Many public sector systems are built on layers of safety, compliance and accountability, often with very good reason. In a clinical environment, those guardrails really do matter because they prevent harm – so I’m sure there are several considerations in either of these cases that are invisible to me but must form part of the decisions around system design. That said, the challenge is that they can also create handoff friction, queueing, duplicated work and avoidable waiting. A few hours of delay at discharge, a day lost in paperwork approval, a week lost in cross-team sign-off: each incident is small but aggregated across a system, it becomes capacity, cost and sometimes safety.
This raises an important point about how organisations try to solve these problems. Sometimes the instinct is to add more people and funding, as in the asylum example. In other contexts the instinct is to cut headcount or restructure in search of efficiencies. Both approaches start from the assumption that the core issue is resourcing, but in many cases the limiting factor is not the number of people in the system, it’s the way the system moves work between them.

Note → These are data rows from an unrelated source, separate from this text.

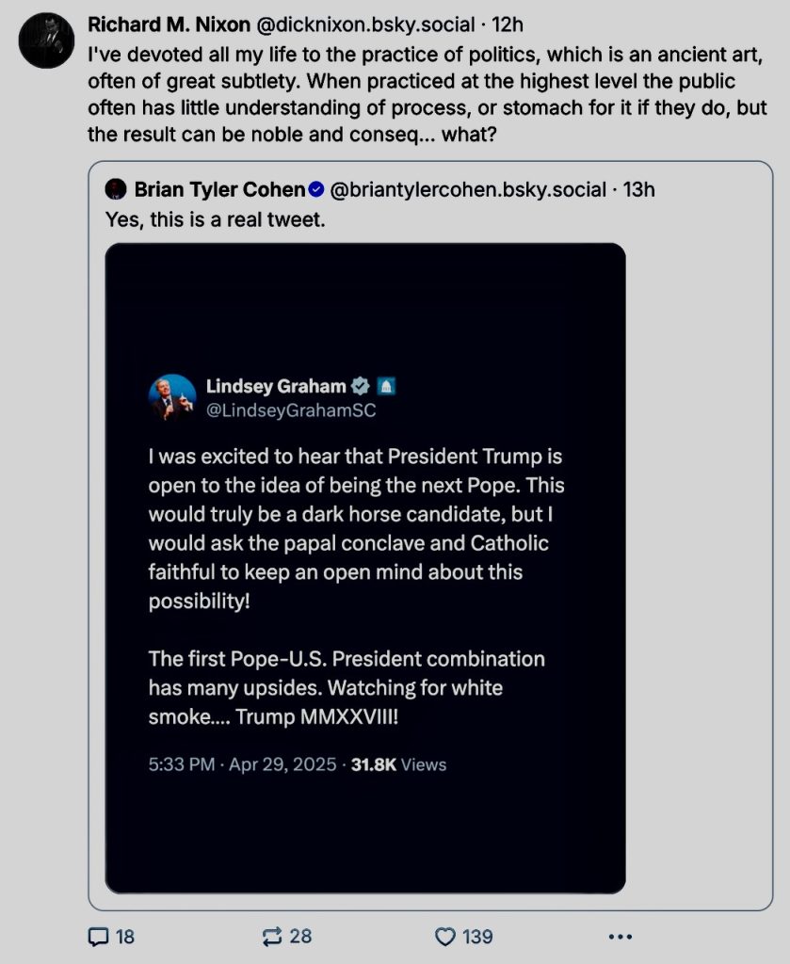
Task: Click the reply speech bubble icon
Action: [x=99, y=936]
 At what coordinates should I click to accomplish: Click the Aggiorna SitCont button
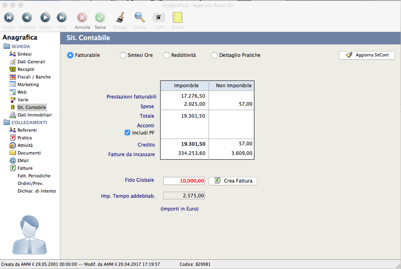pos(367,55)
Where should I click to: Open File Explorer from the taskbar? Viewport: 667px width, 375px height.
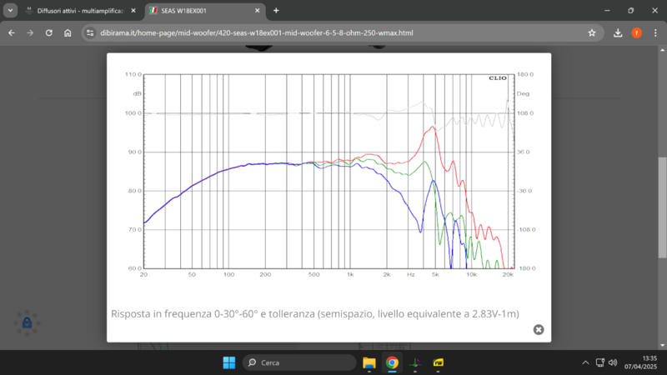coord(369,363)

When the underlying workflow is fragmented, slow or full of institutional friction, adding staff increases volume capacity but not flow, and cutting staff reduces volume capacity but still does not improve flow and will therefore fail in creating efficiencies. The more useful starting point is a systems question rather than a staffing question: what would this look like if it flowed end-to-end without unnecessary waiting, rework or duplication? Staffing decisions may still follow, but they become informed by reality rather than assumption or hope.
This is where the experience in the hospital connects to what we see across councils, agencies and public bodies. The gap is rarely about motivation, it is about flow. Highly skilled people are working hard inside systems that were not designed for how work actually moves now. When local optimisation (pharmacy accuracy, A&E triage, ward bed management, etc.) outweighs system optimisation (safe and timely discharge), everyone feels the impact - staff as much as patients.
The encouraging part is that not everything requires policy change or structural upheaval - some improvements live at the team level. Clarifying handoffs, reducing redundant authorisations, agreeing sequencing rules, making ownership explicit, giving teams more influence over how work flows through them: these adjustments are small in comparison to national reforms, but the impact can be large. If the system cannot change quickly, teams can still claim the parts they control and make them better.
That is the space Teamshaper works in. We are not attempting to redesign entire institutions or rewrite policy. We help teams examine how work actually moves, identify where it gets stuck, understand what people need from one another and adjust workflows so the system supports the human effort rather than constraining it. The NHS experience reinforced that the talent and compassion are already there in abundance. If more of the system matched the quality of the people, the gains in capacity, efficiency and experience would be significant.